A psicanálise, por outro lado, não se concentra nos sintomas. Segundo
Vera Regina Fonseca, diretora científica da Sociedade Brasileira de
Psicanálise, o método busca a superação das dificuldades de
relacionamento da criança por meio de jogos e da participação ativa do
analista, como objeto de desenvolvimento da criança.
O objetivo é que ela consiga compartilhar emoções e compreender o que outras pessoas estão sentindo.
"Buscamos identificar quem a criança é, e não como gostaríamos que ela
fosse. As outras terapias têm uma ideia de como a criança deve ser."
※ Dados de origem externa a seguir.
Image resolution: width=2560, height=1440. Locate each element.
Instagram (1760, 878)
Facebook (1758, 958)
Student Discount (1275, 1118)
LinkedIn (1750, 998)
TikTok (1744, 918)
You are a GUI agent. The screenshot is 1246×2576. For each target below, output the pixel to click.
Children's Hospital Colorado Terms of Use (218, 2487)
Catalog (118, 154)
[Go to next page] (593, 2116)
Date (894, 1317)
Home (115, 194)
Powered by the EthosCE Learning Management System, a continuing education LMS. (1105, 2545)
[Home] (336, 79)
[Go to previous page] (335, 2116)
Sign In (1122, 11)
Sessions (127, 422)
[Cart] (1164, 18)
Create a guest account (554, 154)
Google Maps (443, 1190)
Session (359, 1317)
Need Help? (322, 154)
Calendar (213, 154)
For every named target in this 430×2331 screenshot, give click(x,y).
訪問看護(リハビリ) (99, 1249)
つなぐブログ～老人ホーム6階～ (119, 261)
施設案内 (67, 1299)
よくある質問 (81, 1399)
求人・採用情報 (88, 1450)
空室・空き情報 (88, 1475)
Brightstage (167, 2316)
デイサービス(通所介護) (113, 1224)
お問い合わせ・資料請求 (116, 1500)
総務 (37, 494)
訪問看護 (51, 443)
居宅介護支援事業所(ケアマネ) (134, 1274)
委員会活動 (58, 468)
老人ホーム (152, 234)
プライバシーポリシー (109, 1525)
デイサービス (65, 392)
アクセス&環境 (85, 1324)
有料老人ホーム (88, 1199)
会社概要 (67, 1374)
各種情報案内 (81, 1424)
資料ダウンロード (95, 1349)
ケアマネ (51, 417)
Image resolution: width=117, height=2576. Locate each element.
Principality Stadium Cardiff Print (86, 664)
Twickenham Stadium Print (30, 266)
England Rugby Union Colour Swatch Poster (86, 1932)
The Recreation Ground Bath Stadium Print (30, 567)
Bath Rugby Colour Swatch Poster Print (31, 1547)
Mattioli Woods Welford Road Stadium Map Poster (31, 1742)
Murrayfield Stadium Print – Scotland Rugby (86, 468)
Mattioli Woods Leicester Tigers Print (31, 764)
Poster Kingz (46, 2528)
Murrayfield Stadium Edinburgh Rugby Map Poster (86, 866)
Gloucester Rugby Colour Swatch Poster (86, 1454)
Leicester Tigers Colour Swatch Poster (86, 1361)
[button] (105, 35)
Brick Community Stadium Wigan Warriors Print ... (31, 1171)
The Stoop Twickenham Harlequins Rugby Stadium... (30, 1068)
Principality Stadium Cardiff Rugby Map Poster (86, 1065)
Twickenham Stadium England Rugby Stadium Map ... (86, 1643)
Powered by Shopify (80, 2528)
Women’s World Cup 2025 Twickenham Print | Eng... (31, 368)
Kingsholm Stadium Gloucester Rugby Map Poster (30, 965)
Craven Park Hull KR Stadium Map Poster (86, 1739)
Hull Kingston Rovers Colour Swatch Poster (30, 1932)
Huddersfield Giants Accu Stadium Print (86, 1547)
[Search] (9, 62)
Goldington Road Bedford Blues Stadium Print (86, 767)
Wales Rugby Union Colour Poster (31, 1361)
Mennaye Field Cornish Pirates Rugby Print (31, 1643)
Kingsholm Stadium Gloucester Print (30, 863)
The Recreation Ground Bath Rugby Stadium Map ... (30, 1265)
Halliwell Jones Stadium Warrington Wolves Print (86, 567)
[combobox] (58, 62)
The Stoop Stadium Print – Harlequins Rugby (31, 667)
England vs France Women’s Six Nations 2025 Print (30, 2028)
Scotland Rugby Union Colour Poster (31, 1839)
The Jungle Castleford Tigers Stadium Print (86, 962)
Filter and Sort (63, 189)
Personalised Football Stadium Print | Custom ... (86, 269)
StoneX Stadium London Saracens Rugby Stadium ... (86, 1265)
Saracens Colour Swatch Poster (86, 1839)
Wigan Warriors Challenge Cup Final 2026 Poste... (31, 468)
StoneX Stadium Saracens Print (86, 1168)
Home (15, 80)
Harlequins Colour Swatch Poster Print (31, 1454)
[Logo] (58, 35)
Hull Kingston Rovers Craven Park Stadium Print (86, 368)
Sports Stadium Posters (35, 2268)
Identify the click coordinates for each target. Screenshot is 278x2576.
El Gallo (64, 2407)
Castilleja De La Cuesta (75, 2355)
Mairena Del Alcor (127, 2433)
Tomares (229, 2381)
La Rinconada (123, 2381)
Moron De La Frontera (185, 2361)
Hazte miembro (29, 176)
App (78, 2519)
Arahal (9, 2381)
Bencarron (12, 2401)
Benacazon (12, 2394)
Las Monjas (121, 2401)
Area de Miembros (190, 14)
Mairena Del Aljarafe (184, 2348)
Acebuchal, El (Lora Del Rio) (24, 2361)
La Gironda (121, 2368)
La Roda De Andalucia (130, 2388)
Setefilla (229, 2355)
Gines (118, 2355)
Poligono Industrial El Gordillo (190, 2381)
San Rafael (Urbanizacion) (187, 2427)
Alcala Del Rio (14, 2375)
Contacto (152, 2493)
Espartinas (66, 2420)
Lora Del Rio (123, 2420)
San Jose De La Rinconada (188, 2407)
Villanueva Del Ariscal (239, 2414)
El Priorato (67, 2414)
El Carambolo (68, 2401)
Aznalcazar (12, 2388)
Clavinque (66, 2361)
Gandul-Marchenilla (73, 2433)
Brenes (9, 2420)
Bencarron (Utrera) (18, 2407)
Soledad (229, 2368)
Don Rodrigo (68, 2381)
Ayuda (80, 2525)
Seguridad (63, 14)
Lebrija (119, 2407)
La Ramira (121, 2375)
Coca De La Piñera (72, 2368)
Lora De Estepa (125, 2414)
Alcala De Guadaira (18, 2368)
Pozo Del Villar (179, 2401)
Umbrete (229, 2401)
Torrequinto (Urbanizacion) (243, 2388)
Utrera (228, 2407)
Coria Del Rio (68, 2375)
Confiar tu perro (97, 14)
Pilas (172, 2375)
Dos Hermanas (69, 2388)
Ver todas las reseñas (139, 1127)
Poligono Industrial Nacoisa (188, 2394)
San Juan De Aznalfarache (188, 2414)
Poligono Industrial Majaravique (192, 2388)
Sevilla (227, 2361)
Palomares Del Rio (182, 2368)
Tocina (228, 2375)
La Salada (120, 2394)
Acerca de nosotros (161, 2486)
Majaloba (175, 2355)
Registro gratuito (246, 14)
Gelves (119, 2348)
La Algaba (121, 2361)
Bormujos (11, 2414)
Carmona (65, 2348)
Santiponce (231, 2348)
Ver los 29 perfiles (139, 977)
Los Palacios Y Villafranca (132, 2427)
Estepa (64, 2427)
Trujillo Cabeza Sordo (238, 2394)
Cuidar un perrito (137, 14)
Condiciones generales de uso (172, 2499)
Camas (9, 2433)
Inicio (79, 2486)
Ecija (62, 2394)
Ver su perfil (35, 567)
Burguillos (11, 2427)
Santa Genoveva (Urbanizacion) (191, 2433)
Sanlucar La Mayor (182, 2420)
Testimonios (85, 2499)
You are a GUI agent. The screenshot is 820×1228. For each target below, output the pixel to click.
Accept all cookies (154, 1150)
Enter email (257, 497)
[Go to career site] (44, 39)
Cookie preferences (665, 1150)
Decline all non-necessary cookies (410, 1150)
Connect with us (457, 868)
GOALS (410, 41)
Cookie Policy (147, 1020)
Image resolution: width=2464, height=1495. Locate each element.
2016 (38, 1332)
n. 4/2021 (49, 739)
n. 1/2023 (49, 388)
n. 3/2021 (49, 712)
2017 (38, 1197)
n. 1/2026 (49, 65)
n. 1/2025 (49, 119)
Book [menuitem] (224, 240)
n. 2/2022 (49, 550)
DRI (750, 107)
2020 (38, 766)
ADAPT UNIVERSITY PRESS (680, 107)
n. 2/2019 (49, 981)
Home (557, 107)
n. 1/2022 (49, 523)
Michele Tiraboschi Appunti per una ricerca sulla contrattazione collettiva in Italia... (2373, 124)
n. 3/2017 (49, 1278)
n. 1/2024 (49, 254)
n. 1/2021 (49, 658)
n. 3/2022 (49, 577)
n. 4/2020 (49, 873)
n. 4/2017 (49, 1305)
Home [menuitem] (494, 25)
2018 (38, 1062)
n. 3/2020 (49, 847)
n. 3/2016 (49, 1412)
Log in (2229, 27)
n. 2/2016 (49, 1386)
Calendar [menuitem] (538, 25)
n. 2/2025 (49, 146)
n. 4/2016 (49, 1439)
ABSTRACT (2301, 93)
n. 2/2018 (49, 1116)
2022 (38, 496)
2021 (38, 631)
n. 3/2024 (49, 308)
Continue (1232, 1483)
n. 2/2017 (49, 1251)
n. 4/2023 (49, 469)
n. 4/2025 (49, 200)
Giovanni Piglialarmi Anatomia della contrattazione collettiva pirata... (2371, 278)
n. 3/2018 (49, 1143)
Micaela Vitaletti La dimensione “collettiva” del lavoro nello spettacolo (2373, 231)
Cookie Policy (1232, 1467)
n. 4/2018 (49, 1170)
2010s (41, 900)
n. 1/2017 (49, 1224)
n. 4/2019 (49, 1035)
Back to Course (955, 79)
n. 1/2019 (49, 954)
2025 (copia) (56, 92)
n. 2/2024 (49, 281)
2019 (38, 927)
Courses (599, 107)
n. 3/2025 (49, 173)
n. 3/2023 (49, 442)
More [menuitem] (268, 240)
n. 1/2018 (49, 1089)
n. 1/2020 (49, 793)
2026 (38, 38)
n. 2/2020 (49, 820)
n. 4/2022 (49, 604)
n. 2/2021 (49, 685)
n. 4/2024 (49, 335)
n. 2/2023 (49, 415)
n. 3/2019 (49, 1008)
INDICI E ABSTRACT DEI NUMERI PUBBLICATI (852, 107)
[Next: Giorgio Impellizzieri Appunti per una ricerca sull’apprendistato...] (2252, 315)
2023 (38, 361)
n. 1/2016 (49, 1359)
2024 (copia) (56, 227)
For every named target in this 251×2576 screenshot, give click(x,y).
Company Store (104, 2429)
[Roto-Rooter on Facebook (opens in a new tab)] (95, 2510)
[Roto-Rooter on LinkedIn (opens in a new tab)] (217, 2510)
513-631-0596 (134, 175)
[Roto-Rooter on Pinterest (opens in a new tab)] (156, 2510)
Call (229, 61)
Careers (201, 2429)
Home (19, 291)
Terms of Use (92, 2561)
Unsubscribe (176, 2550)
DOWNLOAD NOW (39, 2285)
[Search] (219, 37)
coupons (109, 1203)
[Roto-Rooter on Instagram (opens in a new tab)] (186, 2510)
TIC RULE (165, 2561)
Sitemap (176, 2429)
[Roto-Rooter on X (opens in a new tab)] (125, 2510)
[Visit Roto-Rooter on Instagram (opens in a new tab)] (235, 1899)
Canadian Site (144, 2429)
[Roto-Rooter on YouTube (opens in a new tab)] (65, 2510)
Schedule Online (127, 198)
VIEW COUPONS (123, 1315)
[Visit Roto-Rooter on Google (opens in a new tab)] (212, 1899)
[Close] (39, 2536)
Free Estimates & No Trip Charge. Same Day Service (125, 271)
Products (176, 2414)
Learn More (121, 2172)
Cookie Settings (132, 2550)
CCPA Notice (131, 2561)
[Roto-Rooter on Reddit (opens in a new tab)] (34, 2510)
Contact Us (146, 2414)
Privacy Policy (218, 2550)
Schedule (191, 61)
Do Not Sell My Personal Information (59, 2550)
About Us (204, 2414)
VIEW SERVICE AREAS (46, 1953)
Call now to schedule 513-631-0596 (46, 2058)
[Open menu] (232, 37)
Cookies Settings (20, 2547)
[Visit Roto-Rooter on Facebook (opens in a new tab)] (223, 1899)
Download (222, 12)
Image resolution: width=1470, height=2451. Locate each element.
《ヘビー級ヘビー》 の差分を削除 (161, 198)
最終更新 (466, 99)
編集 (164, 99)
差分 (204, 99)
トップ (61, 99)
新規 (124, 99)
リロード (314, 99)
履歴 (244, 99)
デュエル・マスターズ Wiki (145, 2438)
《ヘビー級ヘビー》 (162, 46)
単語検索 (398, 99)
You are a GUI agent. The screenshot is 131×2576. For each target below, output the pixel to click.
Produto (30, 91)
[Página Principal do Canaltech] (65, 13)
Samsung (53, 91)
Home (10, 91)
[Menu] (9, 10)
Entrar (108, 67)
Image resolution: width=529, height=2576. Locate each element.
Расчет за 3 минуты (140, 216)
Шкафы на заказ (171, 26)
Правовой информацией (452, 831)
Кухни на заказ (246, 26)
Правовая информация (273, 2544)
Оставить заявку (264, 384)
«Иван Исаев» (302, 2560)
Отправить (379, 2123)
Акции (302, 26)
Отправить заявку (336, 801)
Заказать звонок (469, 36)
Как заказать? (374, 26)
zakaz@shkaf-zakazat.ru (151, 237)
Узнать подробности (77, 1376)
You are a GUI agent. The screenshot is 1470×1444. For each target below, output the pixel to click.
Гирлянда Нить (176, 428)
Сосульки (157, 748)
O Centro de Educação Terapêutica Lugar de Vida, em São Paulo, usa uma
abordagem que mescla a psicanálise com a educação e também as atividades
em grupo.
"Partimos da ideia de que a educação constrói a subjetividade e molda um
modo de ser e como a criança se relaciona com os outros", diz Maria
Cristina Kupfer, uma das fundadoras da instituição.
Uma característica do local são os grupos de educação terapêutica.
"Formamos minigrupos com crianças com diferentes dificuldades, formando
uma pequena experiência do que seria uma socialização de fato", diz
Cristina Keiko, do conselho administrativo da instituição. Entre as
atividades propostas estão oficinas de música, de cozinha e de escrita.
Maria Eugênia Pesaro, também da Lugar de Vida, diz que há uma busca por
dar voz à criança autista: "Isso não significa que ela tenha de falar, o
objetivo é que o que quer que a criança produza, seja fala, seja outro
meio de expressão, tenha a ver com querer estar com o outro."